# EXERCISE GOAL:
Search the records below for the string "cell" and report only the number of lines that contain it.

# EXERCISE INPUTS:
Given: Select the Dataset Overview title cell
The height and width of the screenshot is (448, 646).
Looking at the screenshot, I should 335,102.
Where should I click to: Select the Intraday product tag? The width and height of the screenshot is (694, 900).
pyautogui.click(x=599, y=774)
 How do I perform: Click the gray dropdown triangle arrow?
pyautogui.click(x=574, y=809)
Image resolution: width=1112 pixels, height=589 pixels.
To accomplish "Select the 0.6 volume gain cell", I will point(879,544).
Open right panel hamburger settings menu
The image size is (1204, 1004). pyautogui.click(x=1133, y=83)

==

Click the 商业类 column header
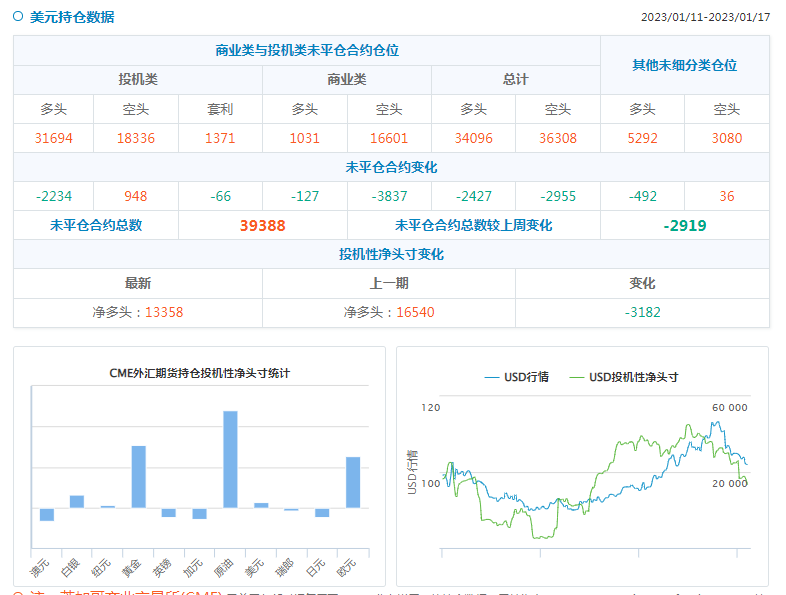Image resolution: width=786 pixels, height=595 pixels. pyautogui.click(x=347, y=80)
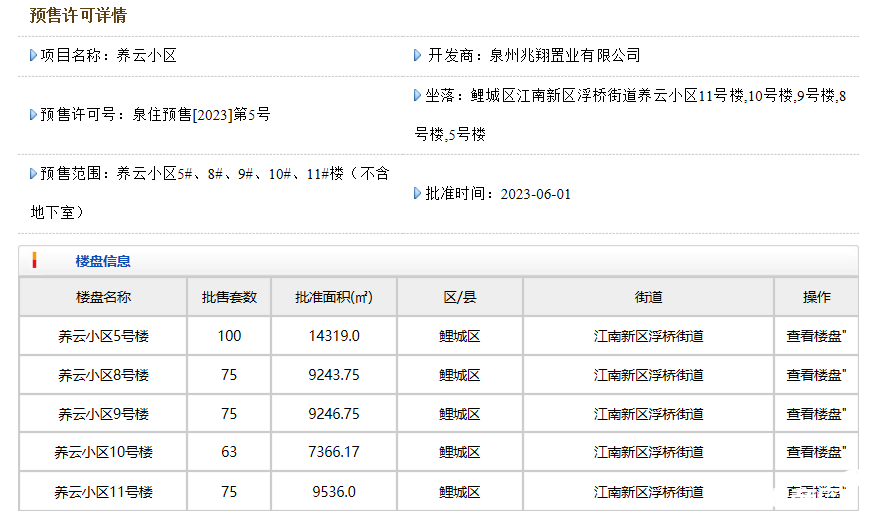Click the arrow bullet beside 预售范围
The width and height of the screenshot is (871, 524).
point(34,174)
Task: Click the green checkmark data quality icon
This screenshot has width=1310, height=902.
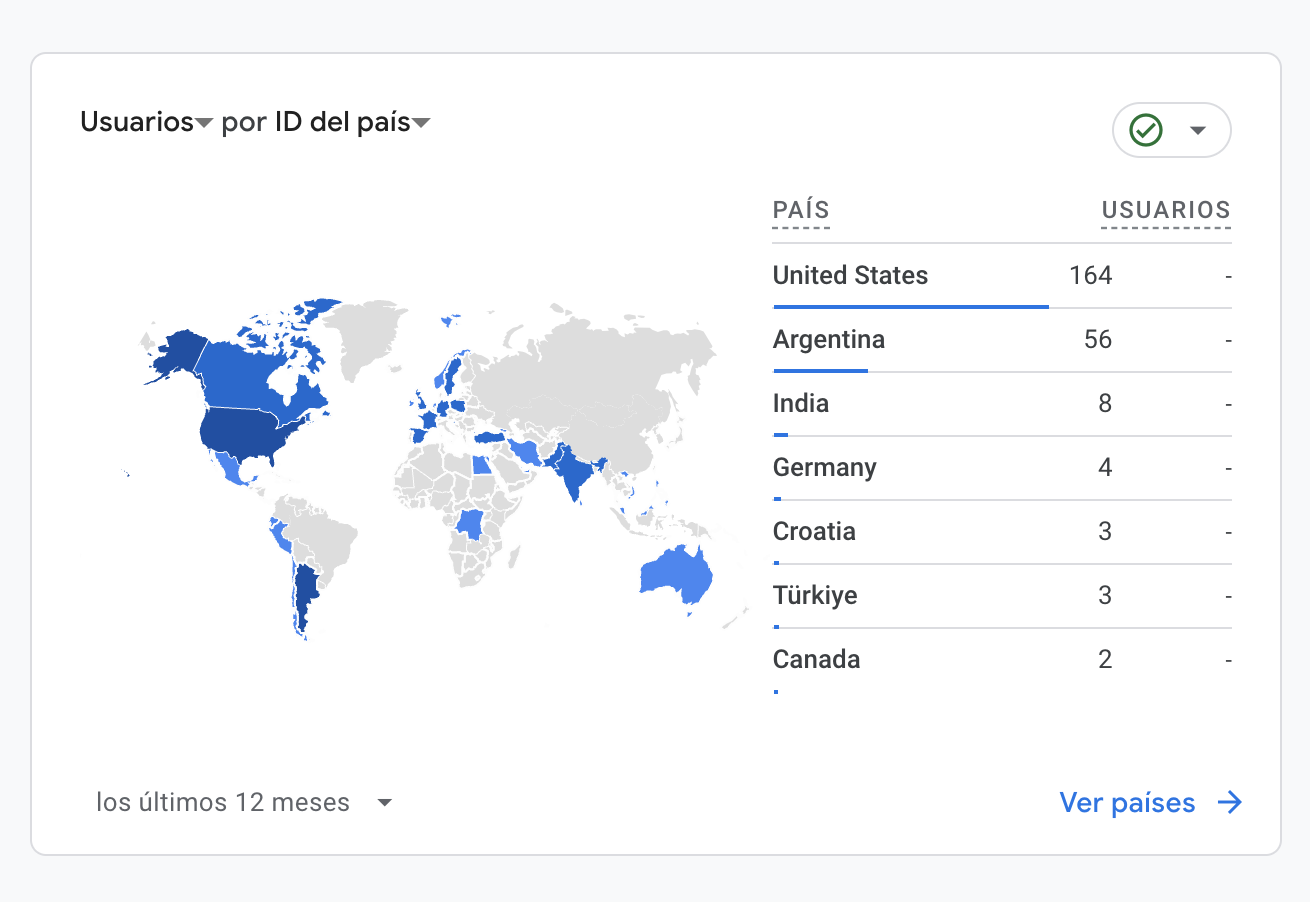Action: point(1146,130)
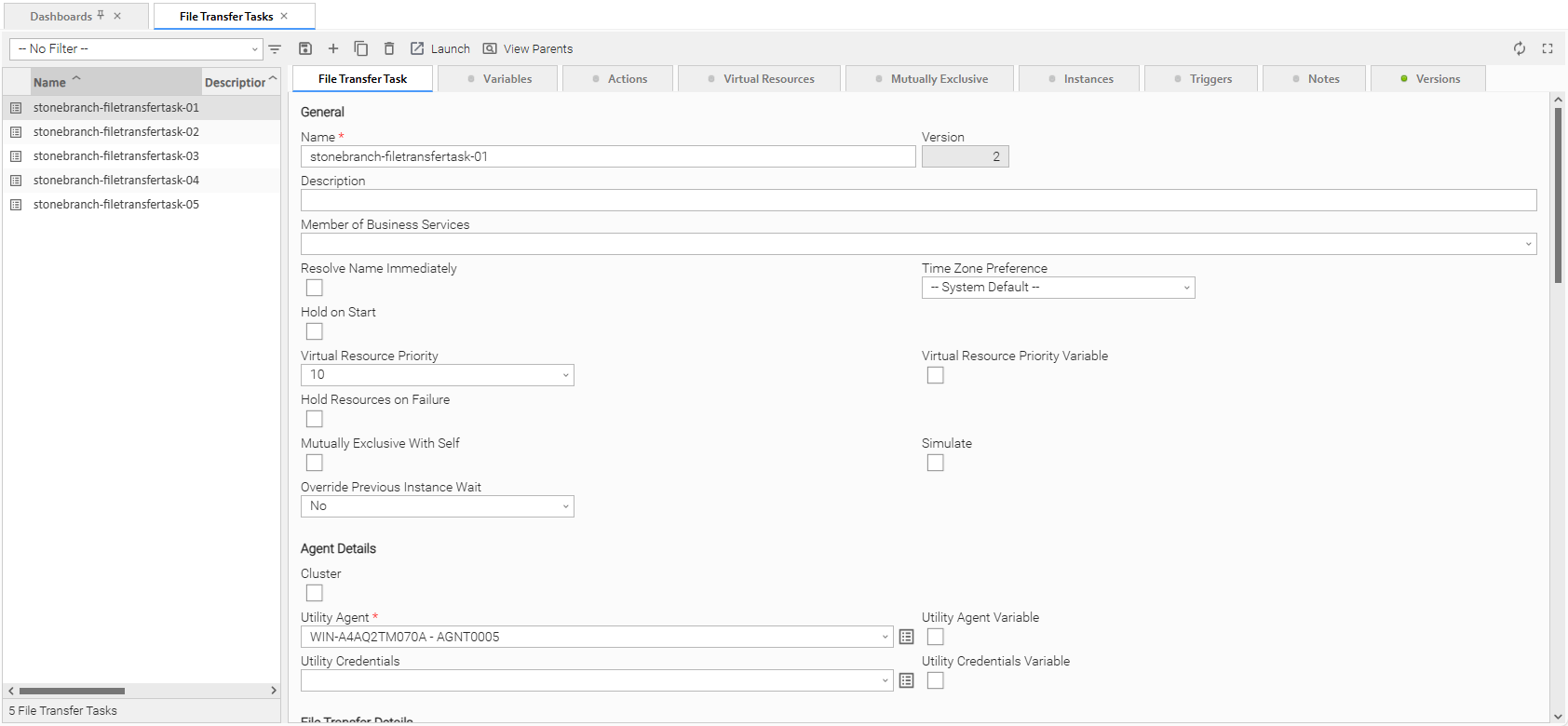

# WRITTEN SOLUTION:
2